* **Task directions**
Scan the entries for lines with the word "will" and copy those lines.

(Records from a collection)

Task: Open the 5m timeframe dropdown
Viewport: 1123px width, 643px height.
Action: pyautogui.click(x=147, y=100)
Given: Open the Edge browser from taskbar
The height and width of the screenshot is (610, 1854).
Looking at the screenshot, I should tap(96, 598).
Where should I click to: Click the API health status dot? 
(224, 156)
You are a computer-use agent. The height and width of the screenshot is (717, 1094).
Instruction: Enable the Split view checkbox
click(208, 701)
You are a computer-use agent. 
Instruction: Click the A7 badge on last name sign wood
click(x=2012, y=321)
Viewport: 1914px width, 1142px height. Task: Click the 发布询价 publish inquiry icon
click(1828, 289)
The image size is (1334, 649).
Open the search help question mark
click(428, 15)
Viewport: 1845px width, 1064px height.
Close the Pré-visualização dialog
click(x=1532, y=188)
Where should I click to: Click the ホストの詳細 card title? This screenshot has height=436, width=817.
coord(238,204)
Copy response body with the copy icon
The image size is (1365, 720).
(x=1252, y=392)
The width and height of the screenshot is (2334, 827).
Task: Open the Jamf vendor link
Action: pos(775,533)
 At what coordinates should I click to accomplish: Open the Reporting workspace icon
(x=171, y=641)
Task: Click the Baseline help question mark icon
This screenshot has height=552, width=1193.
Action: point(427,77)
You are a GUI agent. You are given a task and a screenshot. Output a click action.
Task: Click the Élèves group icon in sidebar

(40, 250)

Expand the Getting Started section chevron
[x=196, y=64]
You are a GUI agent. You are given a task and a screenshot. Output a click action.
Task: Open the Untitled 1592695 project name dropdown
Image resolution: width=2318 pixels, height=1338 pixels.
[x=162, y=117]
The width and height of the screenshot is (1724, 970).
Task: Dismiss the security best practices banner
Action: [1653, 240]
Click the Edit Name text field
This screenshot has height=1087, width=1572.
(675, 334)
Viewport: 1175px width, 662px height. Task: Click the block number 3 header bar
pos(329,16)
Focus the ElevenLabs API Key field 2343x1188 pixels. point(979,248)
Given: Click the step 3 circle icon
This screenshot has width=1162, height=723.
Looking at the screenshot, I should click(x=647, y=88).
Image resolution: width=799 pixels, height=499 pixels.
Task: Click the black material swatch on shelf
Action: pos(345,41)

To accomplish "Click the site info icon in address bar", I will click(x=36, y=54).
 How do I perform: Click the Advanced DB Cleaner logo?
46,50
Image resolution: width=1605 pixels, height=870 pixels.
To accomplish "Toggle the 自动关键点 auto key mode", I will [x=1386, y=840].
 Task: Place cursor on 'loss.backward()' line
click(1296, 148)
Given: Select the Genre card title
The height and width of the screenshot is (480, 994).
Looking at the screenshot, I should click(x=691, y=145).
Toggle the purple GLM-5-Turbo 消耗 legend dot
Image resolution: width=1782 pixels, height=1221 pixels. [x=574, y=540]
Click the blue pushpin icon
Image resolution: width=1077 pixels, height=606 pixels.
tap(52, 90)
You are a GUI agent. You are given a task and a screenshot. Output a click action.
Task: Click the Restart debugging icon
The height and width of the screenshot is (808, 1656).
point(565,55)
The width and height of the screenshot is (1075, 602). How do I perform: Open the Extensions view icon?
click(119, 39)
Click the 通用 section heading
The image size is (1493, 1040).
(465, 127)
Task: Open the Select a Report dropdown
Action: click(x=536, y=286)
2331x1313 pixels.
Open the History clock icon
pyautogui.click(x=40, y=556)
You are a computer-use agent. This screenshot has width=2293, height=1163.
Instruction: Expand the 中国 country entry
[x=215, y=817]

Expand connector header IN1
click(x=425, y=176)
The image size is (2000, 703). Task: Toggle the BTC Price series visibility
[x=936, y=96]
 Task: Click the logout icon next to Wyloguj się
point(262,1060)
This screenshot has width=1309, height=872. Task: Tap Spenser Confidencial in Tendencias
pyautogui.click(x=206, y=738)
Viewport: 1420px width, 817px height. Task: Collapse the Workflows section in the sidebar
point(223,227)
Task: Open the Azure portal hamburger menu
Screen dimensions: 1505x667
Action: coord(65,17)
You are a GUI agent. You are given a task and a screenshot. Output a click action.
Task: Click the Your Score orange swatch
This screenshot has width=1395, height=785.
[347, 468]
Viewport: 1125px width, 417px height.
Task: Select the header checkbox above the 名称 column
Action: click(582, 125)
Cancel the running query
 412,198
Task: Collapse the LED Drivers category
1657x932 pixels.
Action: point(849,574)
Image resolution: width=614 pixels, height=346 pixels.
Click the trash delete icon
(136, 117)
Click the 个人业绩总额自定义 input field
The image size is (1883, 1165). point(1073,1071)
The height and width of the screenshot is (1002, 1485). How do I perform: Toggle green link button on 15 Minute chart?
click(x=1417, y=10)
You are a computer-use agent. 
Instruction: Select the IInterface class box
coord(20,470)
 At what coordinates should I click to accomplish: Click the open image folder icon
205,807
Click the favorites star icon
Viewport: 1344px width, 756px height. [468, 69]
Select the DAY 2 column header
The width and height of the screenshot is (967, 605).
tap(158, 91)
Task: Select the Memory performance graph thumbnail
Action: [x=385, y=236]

* **Task output**
To accomplish "Click the site info icon in address bar", I will click(x=36, y=54).
To accomplish "Toggle the 自动关键点 auto key mode", I will [x=1386, y=840].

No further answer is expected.